Here I was planning to blog about the Olympics for the next two weeks and then shift happens: my lowest-common-denominator button prevailed.

I can't be the only one who Tivoed the Opening Ceremony and channel surfed between Fox News Channel and CNN as the talking heads and tabloid reporters waxed hours about Edwards' turpitude.

Now the 300 million dollar extravaganza in Beijing will have to wait as I contemplate the rise and fall of the 400 dollar haircut man.

It's not that the popup breaking news yesterday was any surprise. When you teach about the media, you have to be aware of stories from all sources--talk radio, tabloid, online sources from YouTube, Facebook, Yahoo!, among many others. I make no apologies about occasionally picking up the Enquirer, which by the way is the most popular print weekly in the United States.

I was well aware that Edwards was the tabloid king and right-wing radio hot topic.

Several weeks ago on a trip to South Carolina I heard Sean Hannity discussing the Edwards affair and love child on his talk radio program. I told my brother that the story would shortly make its way up the media food chain to Wolf Blitzer and Anderson Cooper. He had his doubts. Where was the story in the MSM, he pleaded? Give it time, bro, I said.

Then yesterday's news tsunami hit. Of course, the Edwards sit-down with Bob Woodruff was a political calculation. Edwards thought he might bury the lead in all those fireworks and waving flags. That didn't happen. The US media finally pounced.

Howard Kurtz had to come on CNN as a man-of-the-media-cloth to explain why the "Drive By" didn't jump on this story in the last year when it first began to circulate. The respectable press, as they like to be known, thought it prudent to wait until someone cried uncle or at least baby daddy. They also hesitated on the story because the media in question, the National Enquirer, pays its sources for information.

Anyone see the parallels between paying off sources and paying news analysts for their information?

Edwards had to publicly admit to the affair with Rielle Hunter on ABC's Nightline to make the respectability door open so that all media would appear like the tabloids. For his part, Edwards was still probably hoping we were looking for Jennie Finch and Yao Ming in the stands.

He did tell Woodruff he never loved her. Now Hunter's family is calling for an immediate paternity test to prove that his glove doesn't fit conception timeline is way off. Doesn't Edwards know that you shouldn't have a sexual affair with a woman and then report to the world that you never loved her? That's something to keep to yourself, unless you want to generate some hell fury.

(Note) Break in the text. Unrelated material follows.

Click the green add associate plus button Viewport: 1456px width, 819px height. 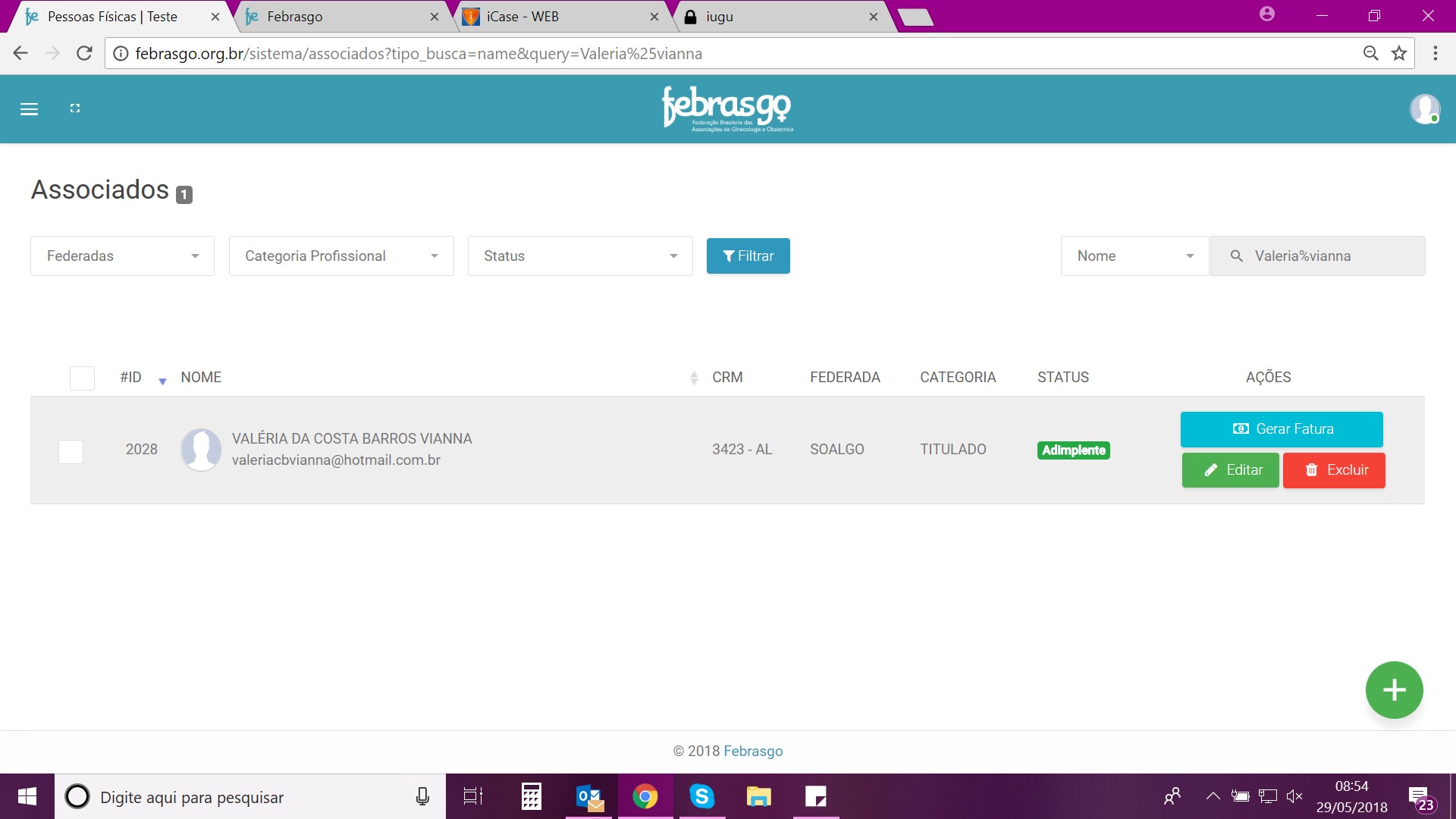1394,690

Edwards was once touted the next YouTube president. Here is how The Washington Post reported his December 26, 2006 presidential bid announcement: "Nor did Edwards hope to spread his message by putting himself at the mercy of others. Like all candidates now, Edwards has his own Web site and his own videographer...Smart candidates know the old command-and-control structures of politics don't work anymore. Instead, campaigns are all about building communities and speaking directly to supporters, whether through email or podcasts or what the Edwards team calls "webisodes.""

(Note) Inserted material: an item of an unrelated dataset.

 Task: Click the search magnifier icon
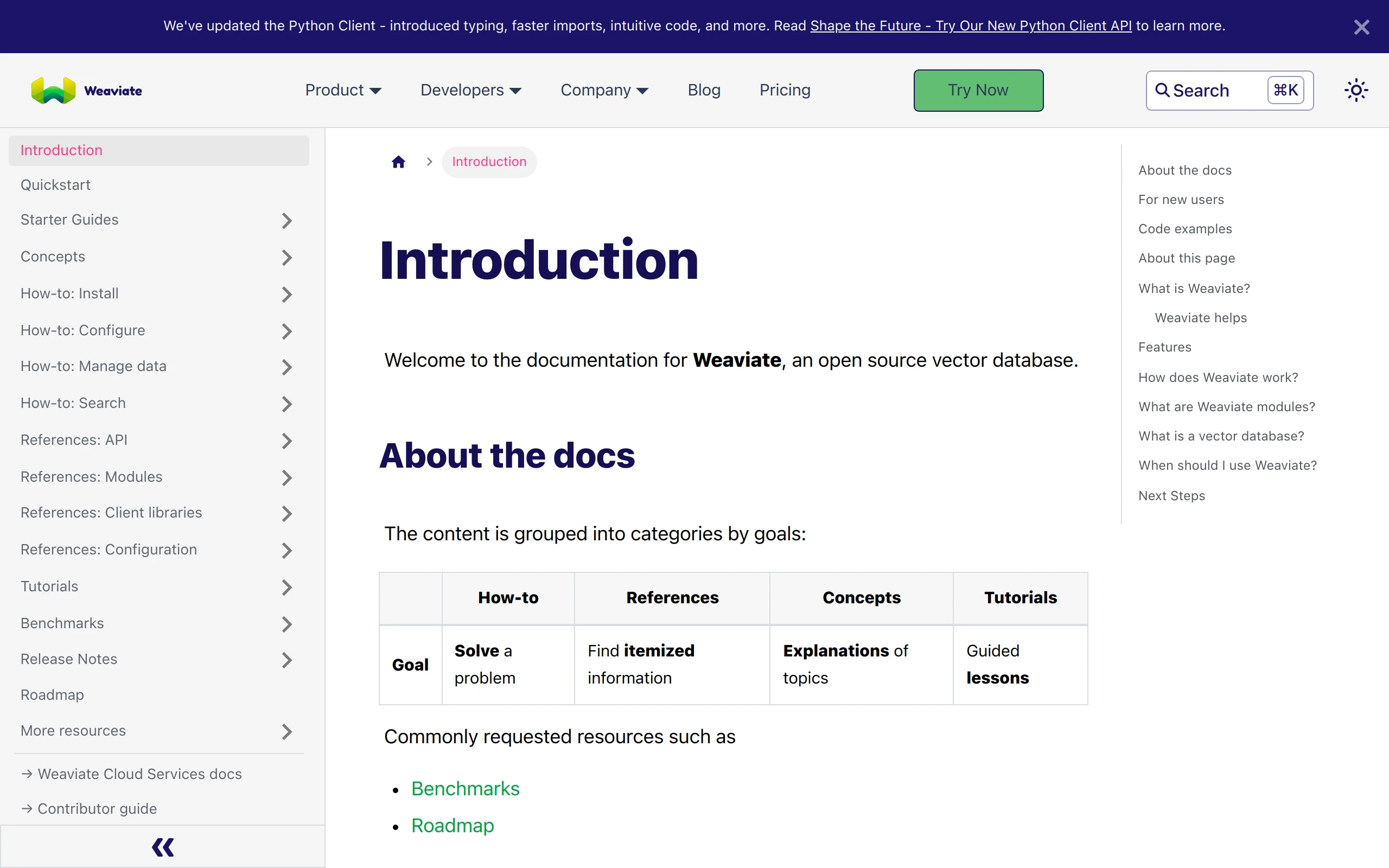point(1162,90)
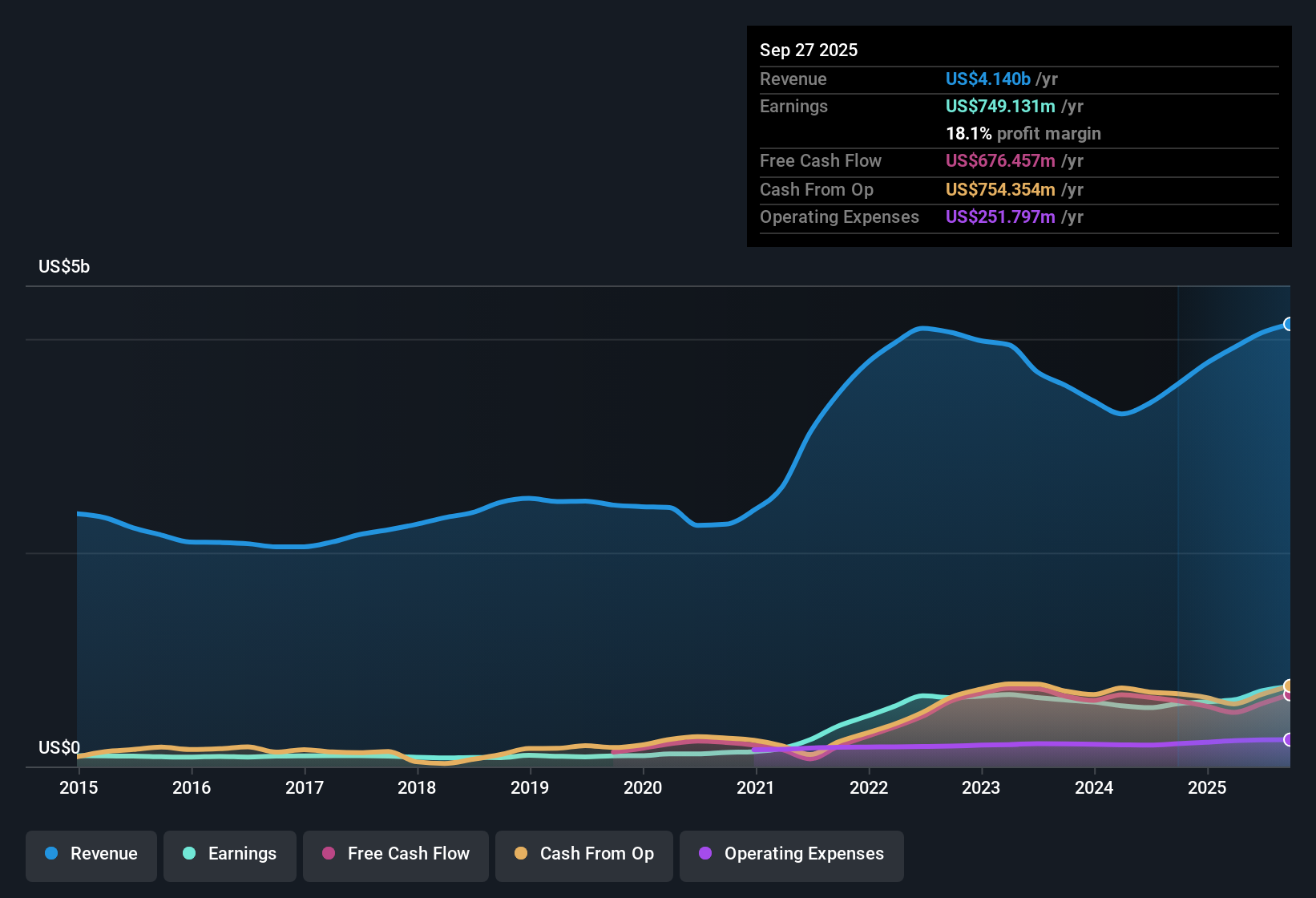This screenshot has height=898, width=1316.
Task: Toggle the Revenue series in the legend
Action: 91,854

That webisode producer/director was one Rielle Hunter. The Edwards team is devastated that these home movies that were designed to show the softer and more casual side of Edwards (in one he's seen commenting on Hunter's cool shoes) revealed a not so smart candidate driven by, in his words, narcissism and ego.

Wow, that was a surprising defense. We all know U.S. presidential candidates are the most humble public servants imaginable.

I was waiting to hear about Twinkies too.

Something told me in December 2006 that Edwards would not get far in his presidential journey. He began his bid in New Orleans to highlight his poverty theme against the backdrop of a nation still reeling from the Hurricane Katrina response. His YouTube "Tomorrow Begins Today" video was broadcast after he now says his affair with Hunter had ended. He must have believed his own slogan.

His timing was off from the start. He announced his bid in the same week that Saddam Hussein was hanged in Baghdad and James Brown died of pneumonia in Atlanta. His lead was buried. Now it's his credibility.